Other First Nations, like the Klahoose, were actively involved in aquaculture production and have been able to simply add kelp farming onto their existing operations. They have already begun working with Cascadia and leaders have expressed excitement at the possibilities.
Writing the Future Into Regulations
Advocates across the board said that at the end of the day, they just want everyone to have to play by rules that protect the oceans and Indigenous communities. And they don’t think those rules exist yet.
“It’s new, so people are scared, and in some ways, we have to be cautious,” said Doumeizel, who is working with the Safe Seaweed Coalition to start developing standards that states around the world can look to for guidance on developing local regulations. More research is crucial, Doumeizel said, and if the industry can answer more of these questions and develop better regulations, he believes it will serve its growth. “Safety standards have a strong convening power,” he said, in that companies and individuals with varied interests and opinions may be driven to work together.

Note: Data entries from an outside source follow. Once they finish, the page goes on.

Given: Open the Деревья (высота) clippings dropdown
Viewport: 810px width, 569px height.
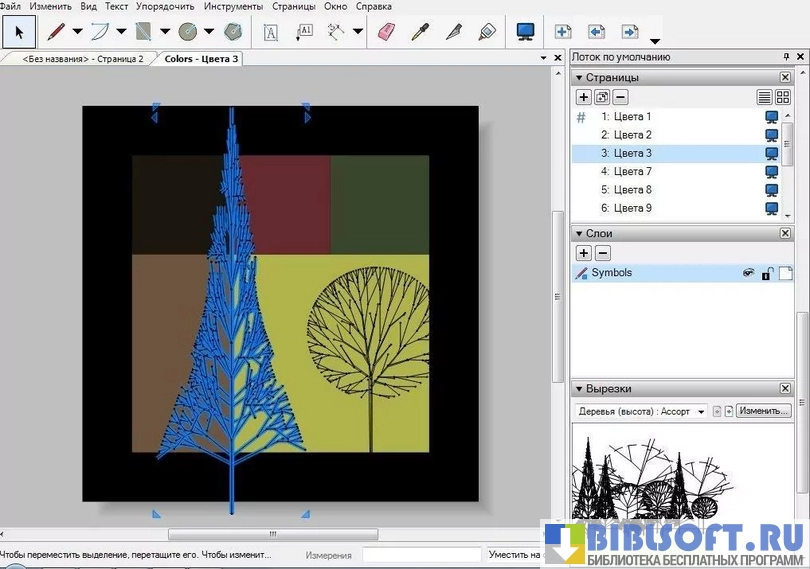Looking at the screenshot, I should [643, 411].
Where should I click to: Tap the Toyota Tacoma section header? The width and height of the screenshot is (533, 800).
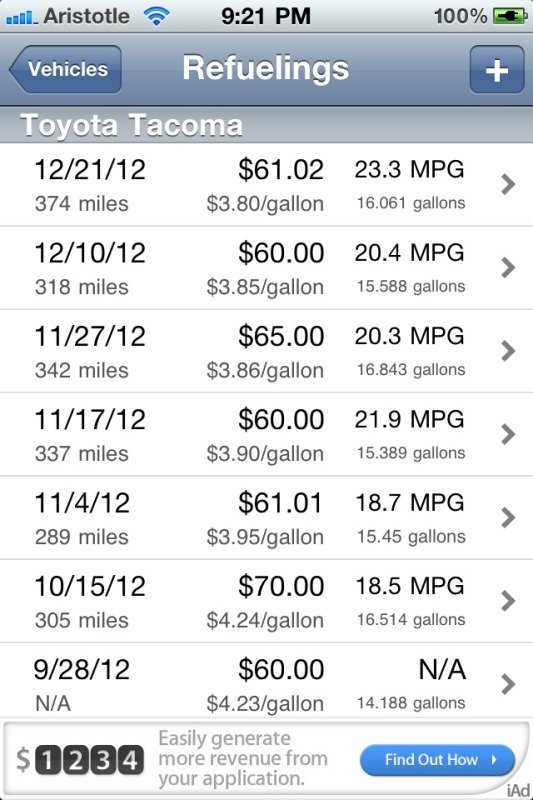[266, 126]
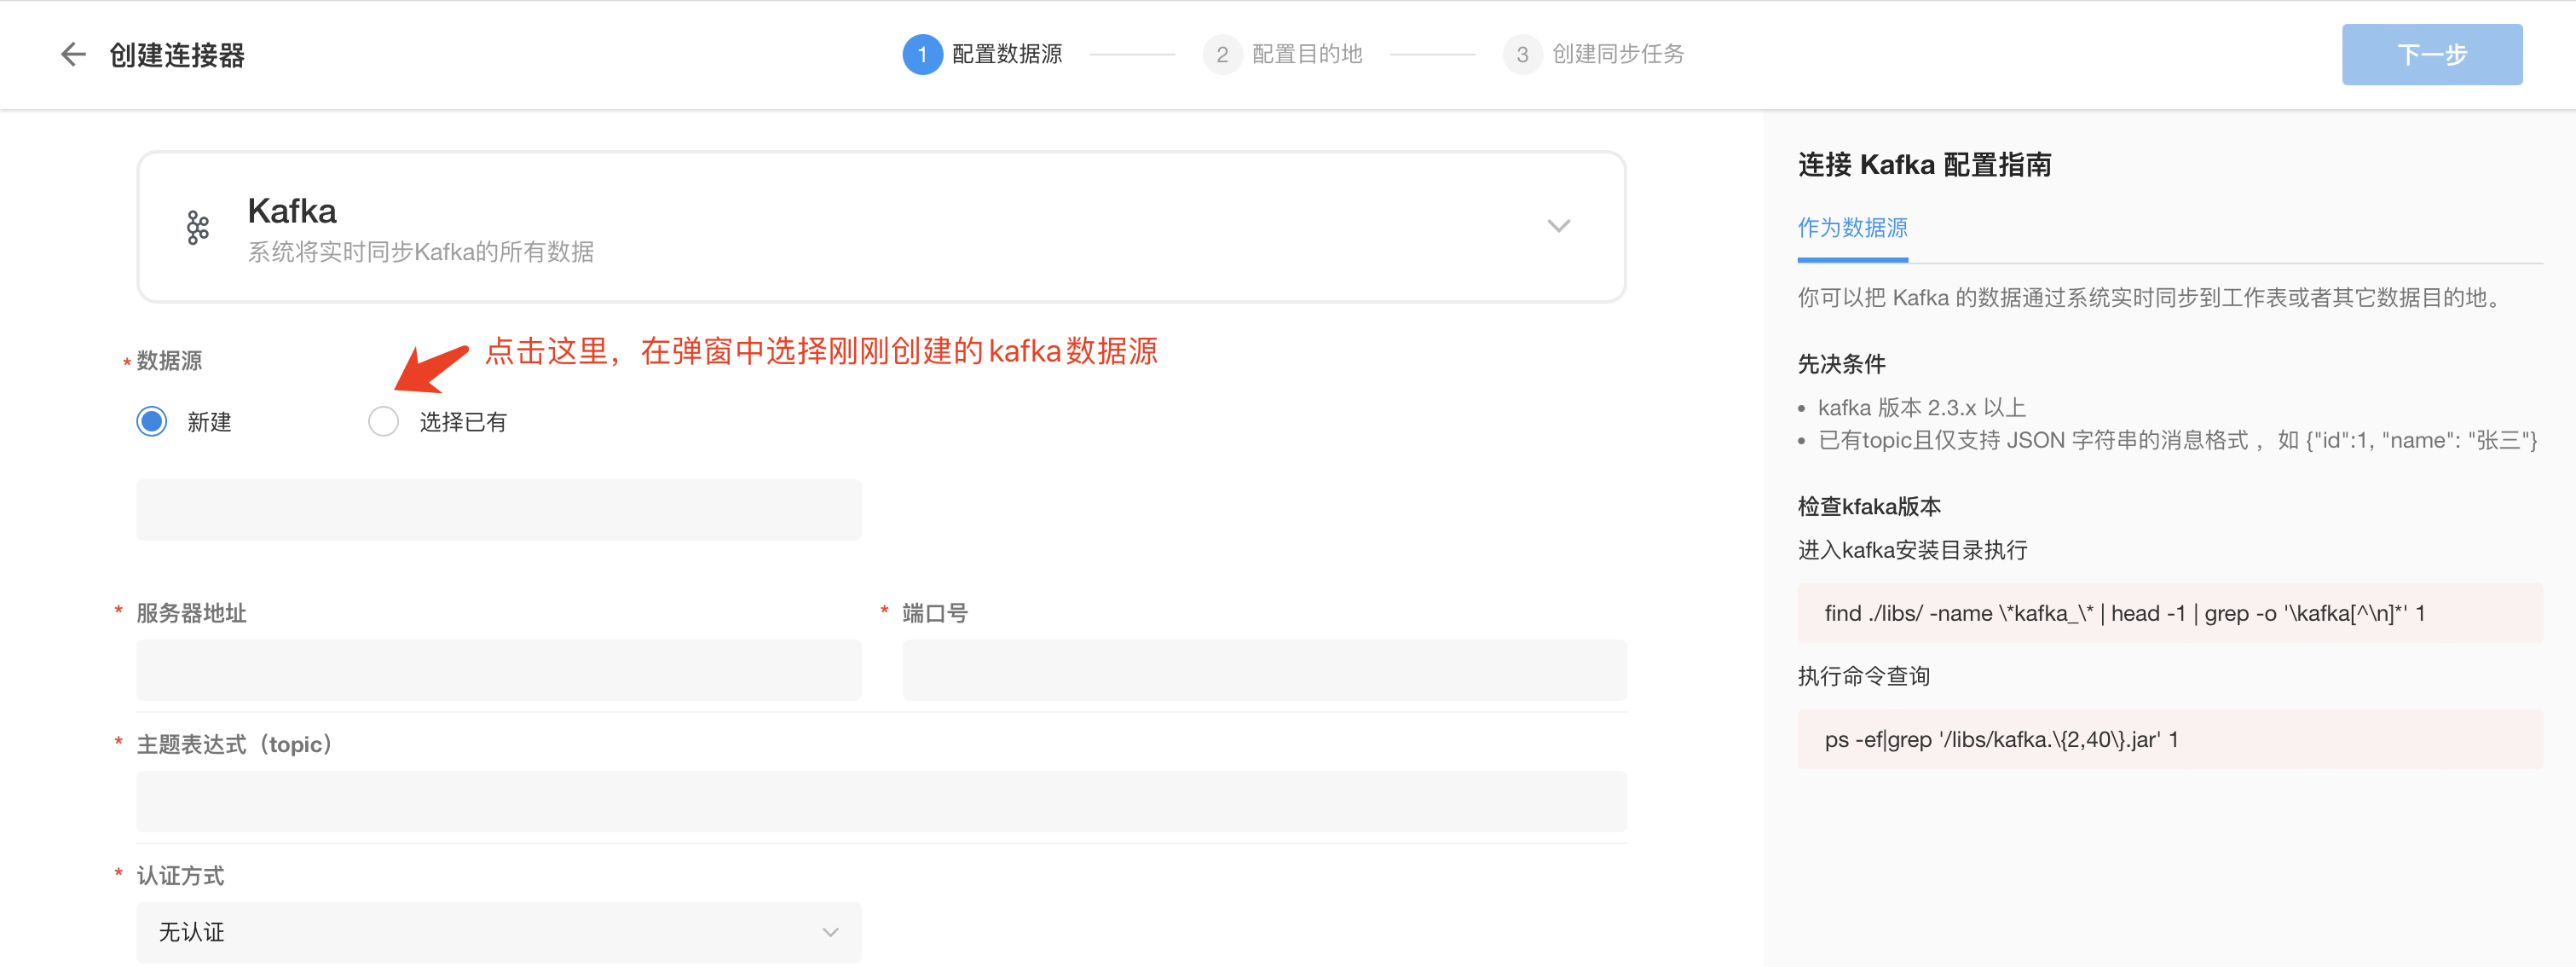The image size is (2576, 967).
Task: Click step 2 circle 配置目的地
Action: 1221,54
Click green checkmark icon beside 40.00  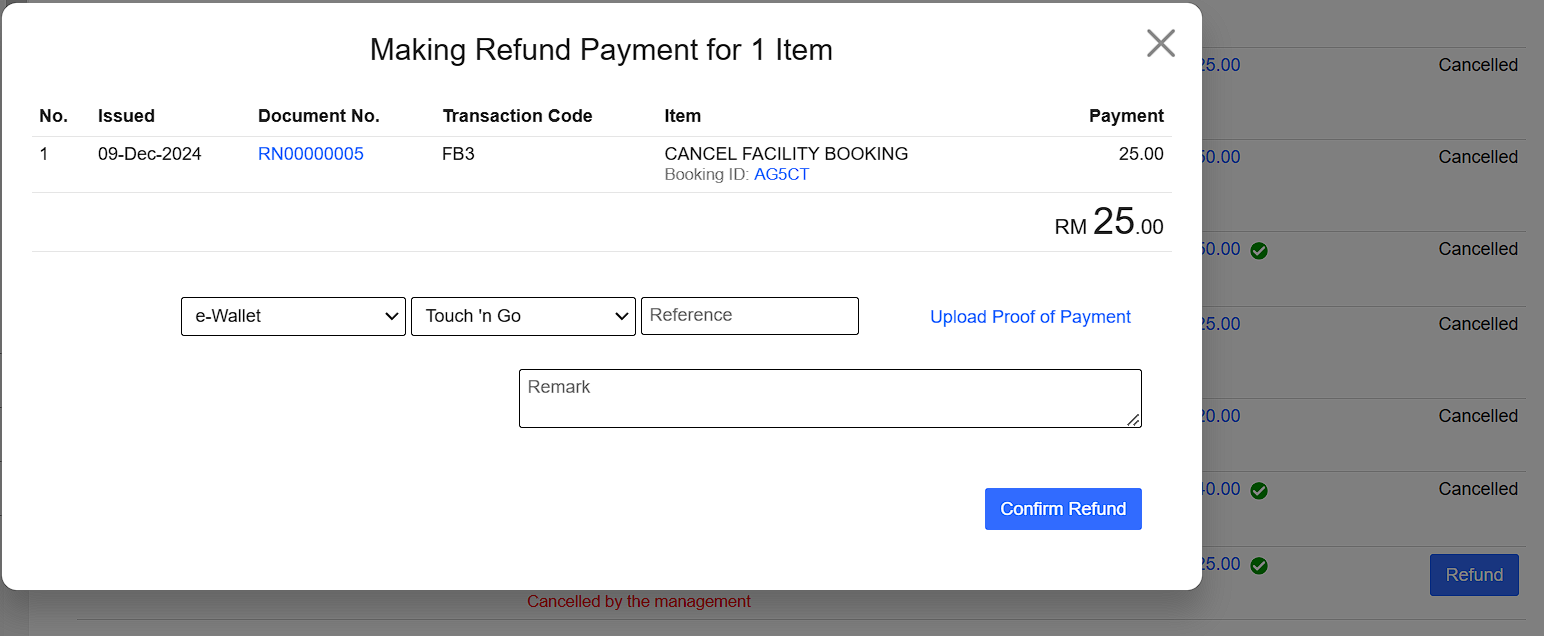coord(1259,490)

As Canada develops a Blue Economy Strategy to guide sustainable development for its coastal regions, Long and Swinimer were part of a coalition that submitted recommendations that included restricting the use of seed to specific zones determined by Druehl to represent distinct genetics and limiting lease sizes for new farmers “until proof of concept or direct-to-market traction is demonstrated.” They also included several recommendations to ensure First Nations communities are included in the industry’s development in ways that are collaborative and ethical.
Voelker said that he’s watched the forestry and salmon industries destroy First Nations territories while also keeping a stranglehold on regulatory processes. “A standard for [kelp farming] needs to be developed . . . where the government is at the table, the Indigenous governments are at the table, and environmental NGOs are at the table, but not the industry,” he said. “The only way to get it right is to not have the industry in the room. If they get a seat at the table, the problems we have with fish farming, we’ll have the same with seaweed in 10 or 15 years.”
In Maine, von Tscharner Fleming is fighting to get regulations in place that she hopes will ensure more of the state’s future kelp production will be “locally owned, conservation-minded, appropriately sized, and [using] native genetics.” Her group wants the size of seaweed farms to be limited and for leases to be non-transferable, so that companies can’t come in and buy up space from previous lease holders.
If nothing else, as money and industry move in, they want the voices and concerns of those who have been stewarding seaweed resources for years to be represented.
“So much of this is: Who is saving the world harder and faster with sexier videos?” von Tscharner Fleming said. “That lends itself to these grandiose solutions, when we should be focusing on restoring our fisheries, restoring our kelp beds, and reviving our coastal ecology. This is a really powerful food . . . . but let’s be careful. We have a situation in which this glamorous, save-the-world narrative—which I’m part of—is just an exploration phase for industry.”